- Original title: പൂവൻപഴം
- Language: Malayalam

Publication
- Published in: Viddikalude Swargam
- Publication type: Anthology
- Publisher: S.P.C.S., Kottayam
- Publication date: 1948

= Poovan Pazham =

"Poovan Pazham" (പൂവൻപഴം; Poovan Banana) is a short story written by Vaikom Muhammad Basheer and published in 1948 in the collection Viddikalude Swargam (Fool's Paradise). It is one of the most popular of Basheer's stories. It was adapted into a telefilm of the same name by P. Balachandran.

==Plot summary==
The story is about Abdul Khader Sahib and his wife Jamila Beebi. Jamila is a B.A. degree holder, while Abdul Khader who is the rowdy of the town has only studied up to school final. Abdul Khader married Jamila, despite objections from their parents and the community, after confessing his love for her. However, he struggles to live up to her expectations of becoming a gentleman and changing his behaviour.

One day, Jamila asks Abdul Khader to bring her some poovan bananas. Abdul Khader agrees, but fails to find them at the local shop. He takes a ferry to find them elsewhere, but he gets distracted by old friends and loses track of time. Unable to find poovan bananas, he buys oranges instead. By the time he sets out to go back home, it is already too late, and the ferry has left.
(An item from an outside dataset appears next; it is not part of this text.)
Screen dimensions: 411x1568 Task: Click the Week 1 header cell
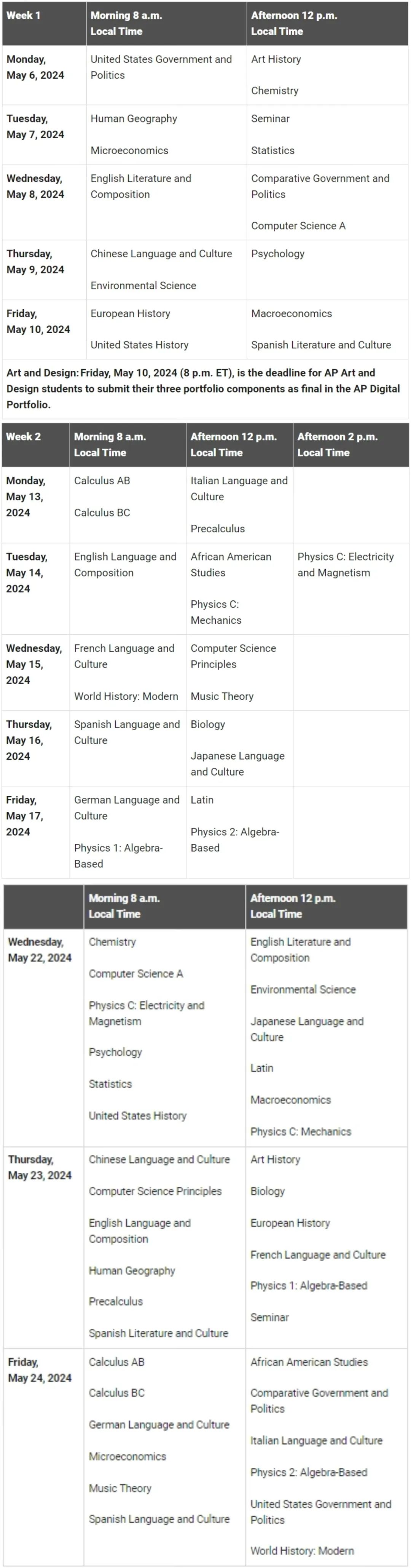pos(44,24)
He is left with no choice but to swim across the river in the heavy rain. He finally makes his way back home after a long and arduous journey.
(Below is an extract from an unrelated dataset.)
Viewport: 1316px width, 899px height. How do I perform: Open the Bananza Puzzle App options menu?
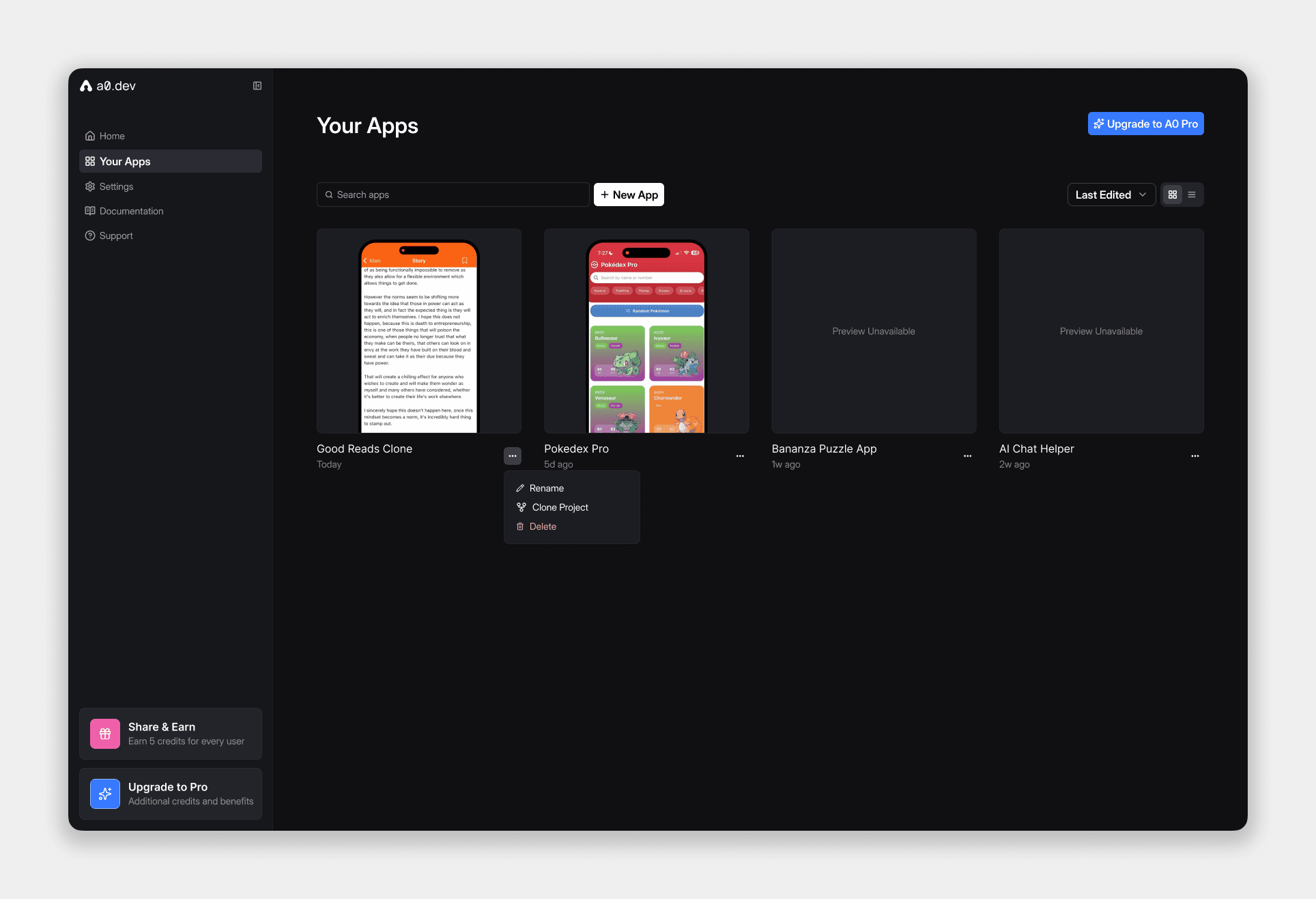click(967, 456)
Upon returning home, Abdul Khader shows Jamila the oranges he brought instead of the bananas. She becomes angry and contemptuous towards him. Jamila announces that she is going to bed and refuses to eat the oranges. Abdul Khader tries to convince her to eat them, and when she still refuses, he becomes desperate and resorts to threatening and gently hitting her until she eats the oranges. She even finally accepts his fantasy that he did actually bring home poovan bananas and not oranges. Realising he has gone too far, Abdul Khader feels regret for beating her and expresses his love for her. Many years later, they fondly reminisce about the incident and share a laugh over it. Abdul Khader asks her, what he had brought for her years ago swimming across the river; she answers, 'Poovan bananas'. And how did they look? 'Round like oranges!'

==Reviews==
Poovan Pazham is one of Basheer's most cherished stories. A review by E. V. Ramakrishnan in World Literature Today noted that Basheer handles the theme of love with great subtlety and charm in the story. A review by Stuart Blackburn in the Bulletin of the School of Oriental and African Studies of the University of London, noted, "Such is Basheer's world: slightly off-kilter, recognizable but exaggerated, where unpredictable emotions and capacity for self-deception create chaos yet invariably end with a small victory for love."

==Translation==
- K. M. George (1980). "Poovan Pazham"
- V. Abdulla (1983). "The Love-Letter and Other Stories"
- V. Abdulla (1994). "Poovan Banana and Other Stories"

==Adaptation==
P. Balachandran directed a telefilm for Doordarshan titled Poovampazham based on the short story. The screenplay is by Sreevaraham Balakrishnan. Nedumudi Venu plays Abdul Khader Sahib and Zeenath plays Jamila Beebi. The story also had theatrical adaptations.